Together, these technologies form the core of Kidoz's advertising platform, enabling privacy-compliant, contextually targeted campaigns across a large network of mobile gaming applications. This integrated system underpins the company's operational model and supports its role in delivering safe and effective digital advertising experiences globally.

=== Original Features ===
Kidoz initially offered a stand-alone Child Mode application for mobile devices, providing a controlled environment for children to safely navigate the World Wide Web. This consumer product included a password-protected Parental Control Account, which allowed parents/guardians to manage security settings, customize available content, and begin to empower their children to explore their interests independently and safely.

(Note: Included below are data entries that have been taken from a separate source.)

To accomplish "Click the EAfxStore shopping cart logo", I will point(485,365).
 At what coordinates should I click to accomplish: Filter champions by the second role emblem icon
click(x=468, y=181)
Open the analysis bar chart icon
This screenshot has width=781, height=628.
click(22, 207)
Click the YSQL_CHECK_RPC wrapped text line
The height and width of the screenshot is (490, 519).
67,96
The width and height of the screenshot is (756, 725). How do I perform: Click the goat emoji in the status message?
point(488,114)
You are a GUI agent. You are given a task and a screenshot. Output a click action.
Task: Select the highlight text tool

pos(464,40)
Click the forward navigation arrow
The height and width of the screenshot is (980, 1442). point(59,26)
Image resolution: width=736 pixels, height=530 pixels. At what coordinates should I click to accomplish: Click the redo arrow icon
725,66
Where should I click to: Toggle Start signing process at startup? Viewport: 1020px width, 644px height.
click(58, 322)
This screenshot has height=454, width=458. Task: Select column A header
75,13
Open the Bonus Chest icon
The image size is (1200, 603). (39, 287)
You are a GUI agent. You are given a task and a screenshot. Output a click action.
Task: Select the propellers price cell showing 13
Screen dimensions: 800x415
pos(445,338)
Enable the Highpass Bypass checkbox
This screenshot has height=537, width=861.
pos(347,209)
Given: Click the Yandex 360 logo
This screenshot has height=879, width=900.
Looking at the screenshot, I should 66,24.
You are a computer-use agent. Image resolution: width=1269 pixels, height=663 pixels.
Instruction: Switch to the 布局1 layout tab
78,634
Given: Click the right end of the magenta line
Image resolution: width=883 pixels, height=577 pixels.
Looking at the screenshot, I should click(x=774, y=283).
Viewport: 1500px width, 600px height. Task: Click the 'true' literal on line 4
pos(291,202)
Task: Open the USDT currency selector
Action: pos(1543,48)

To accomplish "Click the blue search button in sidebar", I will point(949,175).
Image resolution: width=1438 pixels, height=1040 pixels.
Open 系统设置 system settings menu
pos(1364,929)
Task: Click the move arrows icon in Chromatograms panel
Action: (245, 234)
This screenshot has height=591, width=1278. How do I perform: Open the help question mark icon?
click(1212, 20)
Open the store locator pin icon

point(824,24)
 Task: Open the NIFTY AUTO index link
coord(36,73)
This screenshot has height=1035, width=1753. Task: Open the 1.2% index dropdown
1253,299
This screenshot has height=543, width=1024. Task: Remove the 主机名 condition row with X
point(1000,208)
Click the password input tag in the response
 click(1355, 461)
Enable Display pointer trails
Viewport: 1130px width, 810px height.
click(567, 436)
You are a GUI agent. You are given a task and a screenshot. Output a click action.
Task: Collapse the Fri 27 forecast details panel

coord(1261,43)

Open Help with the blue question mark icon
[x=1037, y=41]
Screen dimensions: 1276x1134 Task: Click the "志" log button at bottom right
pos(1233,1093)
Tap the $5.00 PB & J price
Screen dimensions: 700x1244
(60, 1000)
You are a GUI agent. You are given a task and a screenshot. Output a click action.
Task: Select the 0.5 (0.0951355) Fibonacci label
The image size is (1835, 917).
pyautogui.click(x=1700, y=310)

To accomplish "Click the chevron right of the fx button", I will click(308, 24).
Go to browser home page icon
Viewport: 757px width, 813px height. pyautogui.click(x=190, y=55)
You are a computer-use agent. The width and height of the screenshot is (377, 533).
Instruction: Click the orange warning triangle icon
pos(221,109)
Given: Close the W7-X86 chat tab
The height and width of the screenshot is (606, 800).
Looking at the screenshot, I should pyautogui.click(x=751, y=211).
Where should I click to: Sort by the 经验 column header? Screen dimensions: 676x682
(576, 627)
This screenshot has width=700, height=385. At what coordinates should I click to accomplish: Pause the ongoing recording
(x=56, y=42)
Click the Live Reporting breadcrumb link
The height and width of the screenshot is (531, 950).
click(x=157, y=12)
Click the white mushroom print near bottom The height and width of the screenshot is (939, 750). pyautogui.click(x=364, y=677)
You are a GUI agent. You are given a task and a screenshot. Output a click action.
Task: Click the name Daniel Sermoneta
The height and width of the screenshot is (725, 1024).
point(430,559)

For business integration, Kidoz supplied a SDK and JavaScript modules, enabling developers and publishers to implement child-safe monetization through proprietary content recommendation widgets. It has been disclosed that future Freemium versions will include additional features, and that there will be a Premium model, offering certain specialized features at a small monthly fee. The platform enforced content safety by moderating and approving all user-generated submissions. Furthermore, it utilized a "Smart Content Engine" designed to filter and individualize content based on demographic variables, including age, gender, and language. Version 1.0 of the Kidoz system was officially launched and supported 30 languages in May 2009: English, German, Chinese Traditional, Chinese Simplified, French, Greek, Italian, Japanese, Korean, Portuguese, Russian, Spanish, Czech, Dutch, Swedish, Turkish, Polish.

== Background ==
The Kidoz Kid's Web Environment Operating System was developed by Kidoz Ltd, an Israeli start-up based in Tel Aviv. The CEO was Gai Havkin.

== Business Model ==
Kidoz currently follows the Freemium model as the application is available as a free download from the website. Future versions will include additional features, such as e-mail and instant messaging in a closed network. It has been revealed that in the next few months, KIDO’Z will launch its Premium Package that will offer additional tools, services and content.

Kidoz operates an AdTech Platform-as-a-Service (PaaS) model. The platform is structured with multiple, integrated service tiers, which are utilized to secure recurring revenue streams, typically through direct brand partnerships. Services offered through the platform include premium SDK integration and network delivery solutions enhanced by artificial intelligence.

== Market Expansion ==
In a strategic realignment for market expansion, Kidoz focused its efforts on growth in the mobile gaming industry and the accelerating shift toward privacy-compliant advertising solutions. This strategy was executed to capitalize on three market factors: the scale of the global mobile gaming market, regulatory developments favoring privacy-compliant platforms, and the general industry trend of comprehensive technology platforms.